Zur Unternavigation springen. Zum Inhalt springen.

TMR, Telekommunikation Mittleres Ruhrgebiet

WAZ am 08.04.2011

08.04.2011

Blick in das Büro von morgen

Herne, ein Logistikstandort? Das weiß jeder, der sich ein bisschen mit dieser Stadt beschäftigt. Aber dass es hier viele IT-Unternehmen gibt? Das hat sich noch nicht so recht rumgesprochen. Bei den „normalen“ Bürgern erst recht nicht, aber selbst große Firmen wie Schwing, Vulkan, Heitkamp schauen sich überregional um, wenn sie Aufträge im Bereich der Informationstechnik zu vergeben haben. „Die wissen oft gar nicht, dass sie nur mal vor der Haustür gucken müssten. Die Stadt Herne müsste darauf viel stärker hinweisen“, sagte Holger Wellmann.

Der arbeitet als Vertriebsleiter bei der ISAP, einem Computer-Dienstleister mit Sitz in Baukau. Die ISAP veranstaltete gestern die „Herner IT-Messe“ (HIT), zum sechsten Mal bereits und zusammen mit der städtischen Wirtschaftsförderung. 15 Aussteller stellten sich im Innovationszentrum am Westring vor – interessant vor allem für Fachbesucher, für Menschen, die im Auftrag eines Unternehmens nach ökologischen, platz- und kostensparenden Konzepten für die Firmen-IT schauten.

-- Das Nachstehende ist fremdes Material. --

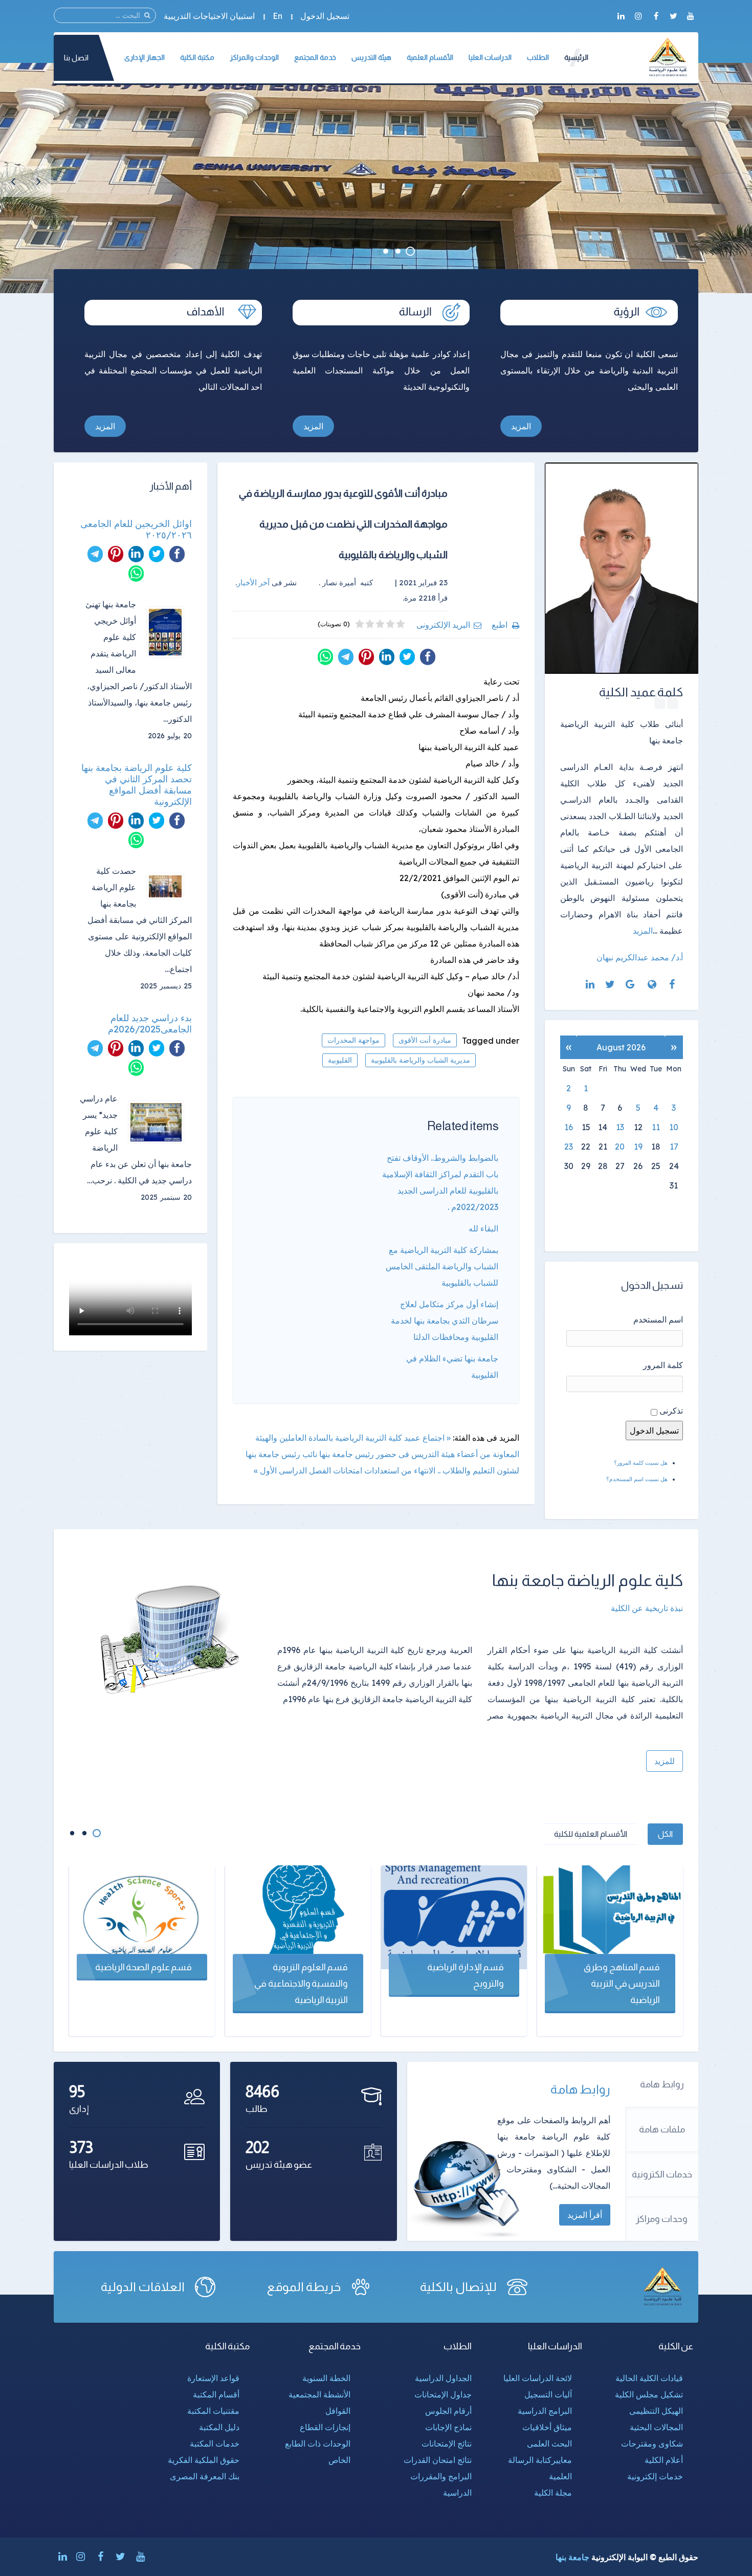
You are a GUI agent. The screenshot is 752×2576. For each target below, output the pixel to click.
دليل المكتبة (219, 2427)
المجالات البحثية (656, 2427)
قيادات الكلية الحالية (649, 2378)
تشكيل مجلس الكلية (649, 2394)
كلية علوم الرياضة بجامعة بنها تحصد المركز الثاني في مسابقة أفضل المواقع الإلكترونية (136, 784)
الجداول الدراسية (443, 2378)
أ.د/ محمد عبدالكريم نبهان (639, 957)
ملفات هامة (662, 2129)
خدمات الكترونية (662, 2174)
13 (620, 1127)
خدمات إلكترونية (655, 2476)
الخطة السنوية (326, 2378)
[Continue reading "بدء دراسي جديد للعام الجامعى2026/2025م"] (160, 1122)
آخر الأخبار (253, 582)
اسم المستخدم (658, 1319)
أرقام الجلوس (448, 2411)
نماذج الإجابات (448, 2427)
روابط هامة (662, 2084)
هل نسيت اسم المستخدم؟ (637, 1479)
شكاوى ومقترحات (652, 2443)
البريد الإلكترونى (443, 625)
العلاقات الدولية (143, 2287)
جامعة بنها (572, 2557)
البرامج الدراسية (545, 2411)
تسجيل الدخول (324, 16)
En (277, 16)
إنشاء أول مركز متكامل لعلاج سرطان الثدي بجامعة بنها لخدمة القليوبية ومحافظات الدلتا (444, 1320)
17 (674, 1146)
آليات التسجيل (548, 2394)
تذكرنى (671, 1410)
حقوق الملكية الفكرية (203, 2460)
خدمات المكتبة (214, 2443)
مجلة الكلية (553, 2492)
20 (620, 1146)
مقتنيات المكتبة (213, 2411)
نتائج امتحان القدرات (438, 2460)
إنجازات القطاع (325, 2427)
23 (568, 1146)
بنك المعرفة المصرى (204, 2476)
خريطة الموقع (304, 2287)
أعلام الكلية (664, 2460)
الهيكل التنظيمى (656, 2411)
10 (673, 1127)
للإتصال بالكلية (458, 2287)
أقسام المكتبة (216, 2394)
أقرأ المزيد (584, 2215)
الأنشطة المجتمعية (319, 2394)
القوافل (337, 2411)
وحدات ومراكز (662, 2219)
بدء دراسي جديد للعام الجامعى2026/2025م (150, 1023)
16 (568, 1127)
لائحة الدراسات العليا (537, 2378)
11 (656, 1127)
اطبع (499, 625)
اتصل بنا (76, 57)
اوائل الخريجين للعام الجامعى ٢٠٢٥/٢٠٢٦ (136, 529)
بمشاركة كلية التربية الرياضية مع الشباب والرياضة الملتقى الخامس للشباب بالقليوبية (442, 1266)
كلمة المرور (663, 1365)
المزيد (521, 426)
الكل (665, 1834)
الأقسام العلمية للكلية (590, 1834)
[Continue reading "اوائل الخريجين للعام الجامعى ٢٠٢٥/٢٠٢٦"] (169, 632)
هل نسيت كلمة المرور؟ (641, 1462)
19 (638, 1146)
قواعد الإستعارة (213, 2378)
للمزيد (664, 1761)
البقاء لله (483, 1228)
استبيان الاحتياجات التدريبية (209, 16)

So führte der Eickeler Kopier-Systeme-Vertrieb Metzner beispielsweise einen Hochleistungsdrucker vor, der 120 Seiten pro Minute drucken kann. Frederik Tazl berichtete von bis zu 45000 Euro Anschaffungskosten, Sonderausstattungen und „sojabasierender Tinte“, die besonders umweltverträglich sei. Aber auch für Otto Normalverbraucher bot die HIT einiges. Nämlich einen Ausblick, wie die Arbeitswelt von morgen aussehen könnte.

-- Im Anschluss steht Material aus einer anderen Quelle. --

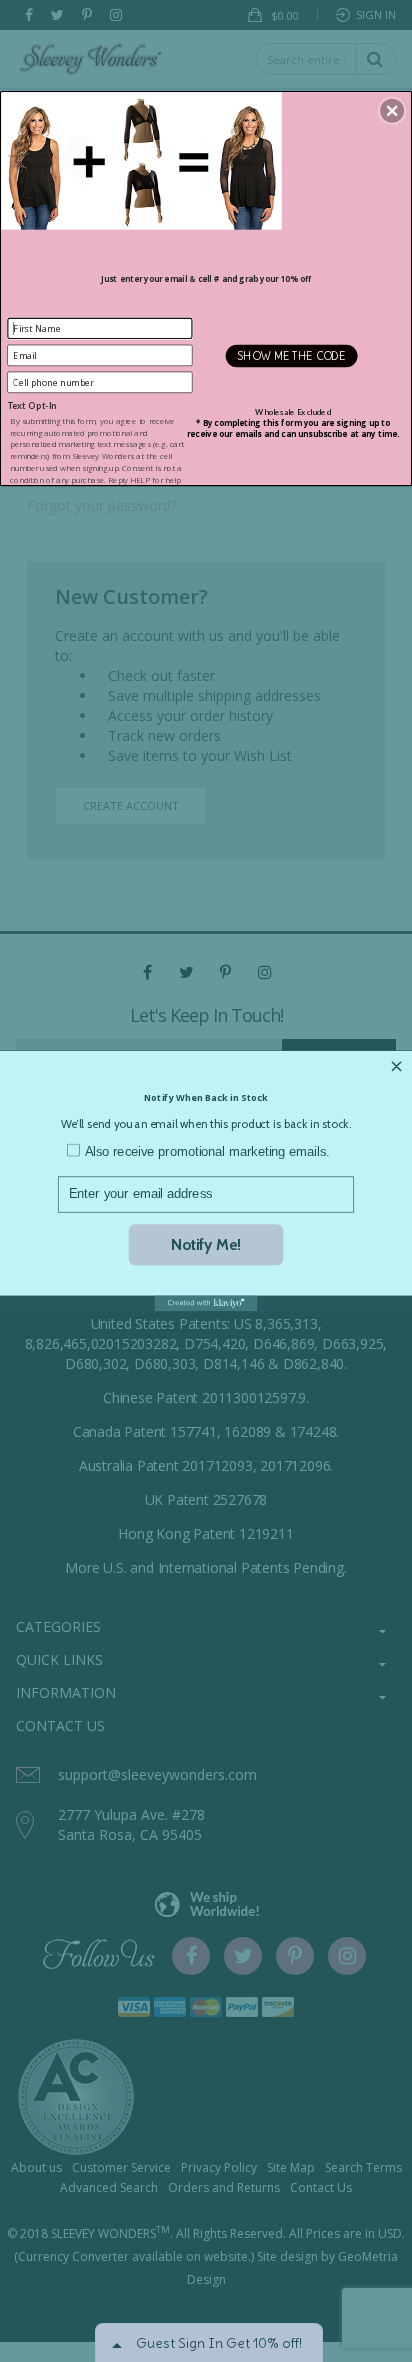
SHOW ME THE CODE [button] (291, 355)
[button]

Ein großes Thema war diesmal das „Cloud-Computing“. Hinter diesem Begriff verbirgt sich die Idee, Dateien etc. nicht mehr auf dem eigenen Rechner, sondern auf externen Servern zu speichern. Ein mittelständischer Herner Betrieb könnte also für alle Daten und alle Software einen Server „jottwede“ anmieten und dann über ein Netzwerk, etwa das Internet, jederzeit darauf zugreifen. Vorteile: Im Büro steht nur noch ein Bildschirm, das spart Platz und fördert zudem die Sicherheit der Daten.

Um dieses „Cloud-Computing“ ist zuletzt ein regelrechter Hype entstanden. Viele Unternehmen auf der HIT präsentierten ihren Beitrag zu diesem Thema. Die Telekommunikation Mittleres Ruhrgebiet (TMR) beispielsweise, die in ihren Rechenzentren in Herne und Bochum die nötigen Räume und die Infrastruktur anbietet.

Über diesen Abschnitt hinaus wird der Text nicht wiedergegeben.